I found this remark very obscure. “What kind of pension, sir, do you receive from the Heavenly Father? Does He drop money in your lap?” He laughed.

“I mean a pension of fathomless peace — a reward for many years of deep meditation. I never crave money now. My few material needs are amply provided for. Later you will understand the significance of a second pension.”

How Swami Pranabananda received the Second Pension

The possibility of receiving a second pension of fathomless peace is bound to be extremely enticing to every reader of the Autobiography. According to Swami Pranabananda, however, one can only qualify for it “by the recommendation of the Heavenly Father.”  In sharing the following awe-inspiring account of his own journey, the Swami Pranabananda gives us invaluable insight into how we, too, may obtain this most peculiar “recommendation:”

“I will tell you how priceless is a guru’s help. I used to meditate with another disciple for eight hours every night. We had to work at the railroad office during the day. Finding difficulty in carrying on my clerical duties, I desired to devote my whole time to God. For eight years I persevered, meditating half the night. I had wonderful results; tremendous spiritual perceptions illumined my mind. But a little veil always remained between me and the Infinite. Even with super-human earnestness, I found the final irrevocable union to be denied me. One evening I paid a visit to Lahiri Mahasaya and pleaded for his divine intercession.

“‘Angelic Guru, my spiritual anguish is such that I can no longer bear my life without meeting the Great Beloved face to face! I see Thee materialized before me in a physical body; bless me that I may perceive Thee in Thine infinite form!’

“Lahiri Mahasaya extended his hand in a benign gesture. ‘You may go now and meditate. I have interceded for you with Brahma.’

“Immeasurably uplifted, I returned to my home. In meditation that night, the burning Goal of my life was achieved. Now I ceaselessly enjoy the spiritual pension. Never from that day has the Blissful Creator remained hidden from my eyes behind any screen of delusion.”

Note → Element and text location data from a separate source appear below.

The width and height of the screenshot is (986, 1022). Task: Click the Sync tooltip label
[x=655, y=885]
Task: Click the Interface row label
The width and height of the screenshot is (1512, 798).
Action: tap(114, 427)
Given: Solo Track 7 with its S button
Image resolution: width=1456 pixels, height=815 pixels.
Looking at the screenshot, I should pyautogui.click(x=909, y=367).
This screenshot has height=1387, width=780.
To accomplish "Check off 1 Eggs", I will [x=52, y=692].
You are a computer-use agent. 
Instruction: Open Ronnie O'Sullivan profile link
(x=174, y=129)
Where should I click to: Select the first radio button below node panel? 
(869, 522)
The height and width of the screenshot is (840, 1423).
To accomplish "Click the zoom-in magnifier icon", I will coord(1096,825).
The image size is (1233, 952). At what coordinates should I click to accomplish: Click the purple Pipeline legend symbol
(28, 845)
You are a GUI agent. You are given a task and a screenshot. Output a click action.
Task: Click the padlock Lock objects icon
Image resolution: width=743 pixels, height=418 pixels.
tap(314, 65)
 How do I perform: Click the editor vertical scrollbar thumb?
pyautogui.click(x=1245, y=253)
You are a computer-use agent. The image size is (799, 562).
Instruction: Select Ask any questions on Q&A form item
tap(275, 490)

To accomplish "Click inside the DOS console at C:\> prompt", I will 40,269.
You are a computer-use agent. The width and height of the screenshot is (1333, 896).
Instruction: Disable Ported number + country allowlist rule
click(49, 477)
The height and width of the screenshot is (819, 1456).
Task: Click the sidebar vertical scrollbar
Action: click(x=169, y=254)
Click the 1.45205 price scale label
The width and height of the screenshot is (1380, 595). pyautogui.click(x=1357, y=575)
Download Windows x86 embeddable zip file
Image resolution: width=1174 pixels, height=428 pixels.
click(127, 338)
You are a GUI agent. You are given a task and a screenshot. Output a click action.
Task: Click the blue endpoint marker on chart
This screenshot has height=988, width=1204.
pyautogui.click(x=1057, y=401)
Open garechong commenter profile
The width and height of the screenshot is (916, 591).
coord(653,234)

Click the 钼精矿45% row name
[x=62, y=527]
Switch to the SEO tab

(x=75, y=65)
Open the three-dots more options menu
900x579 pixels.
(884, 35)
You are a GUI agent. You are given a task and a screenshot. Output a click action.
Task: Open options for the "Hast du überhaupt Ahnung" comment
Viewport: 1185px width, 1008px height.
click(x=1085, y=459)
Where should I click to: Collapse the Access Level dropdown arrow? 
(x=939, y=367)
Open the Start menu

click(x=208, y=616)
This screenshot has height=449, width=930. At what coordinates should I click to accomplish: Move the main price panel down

Steps to become “eligible” for the Second Pension

A careful reading of these two excerpts allows us to sift out four key criteria that Swami Pranabananda fulfilled in order to qualify for the second pension.  In his own words these are:

  • Conscientiously finishing one’s earthly duties in life: This is the essence of Karma Yoga and the very first qualification Pranabananda mentions for receiving the second pension.
  • Many years of deep meditation: This is the essence of Dhyana Yoga – the second qualification mentioned by Pranabananda.
  • A “spiritual anguish” such that one can no longer bear life without meeting the Great Beloved face to face: This intense yearning for God is the essence of Bhakti Yoga.
  • Appealing to the Guru for Divine Intercession: Swami Prananbananda calls the Guru’s help “priceless.” The guru is one who has achieved union with the fountainhead of all wisdom. He holds in his hand the keys to the Divine Kingdom. Seeking shelter with one’s guru, therefore, is the deepest practice of Gyana Yoga, the yoga of wisdom. The wise disciple strives to perfect his attunement with the guru, and, upon succeeding, finds, just as Swami Prananbananda did, that the Blissful Creator can no more remain hidden “behind any screen of delusion.”

When studied carefully, this list reveals to us how Swami Pranabananda qualified for the second pension by uniting the four classical paths of yoga. The unified practice of these paths, Paramhansa Yogananda explained to his students, constitutes Raja Yoga, the Royal Highway to Self-Realization.

A pension, by definition, begins on the eve of retirement. Raja Yoga trains the spiritual aspirant to eventually “retire” his ego, thereby qualifying him for the second pension. All true saints, having “retired” from ego-consciousness, receive this pension, which is everlasting and can be enjoyed “ceaselessly.”

The Path of Kriya Yoga qualifies us for the ceaseless Second Pension

In a later chapter (Founding a Yogi School in Ranchi) when the swami visits Paramhansa Yognanada’s school, Yogananda confirms with him the ‘ceaseless’ nature of the second pension:

The body of Pranabananda, which had appeared so well and strong during my amazing first visit to him in Benares, now showed definite aging, though his posture was still admirably erect.

“Swamiji,” I inquired, looking straight into his eyes, “please tell me the truth: Aren’t you feeling the advance of age? As the body is weakening, are your perceptions of God suffering any diminution?”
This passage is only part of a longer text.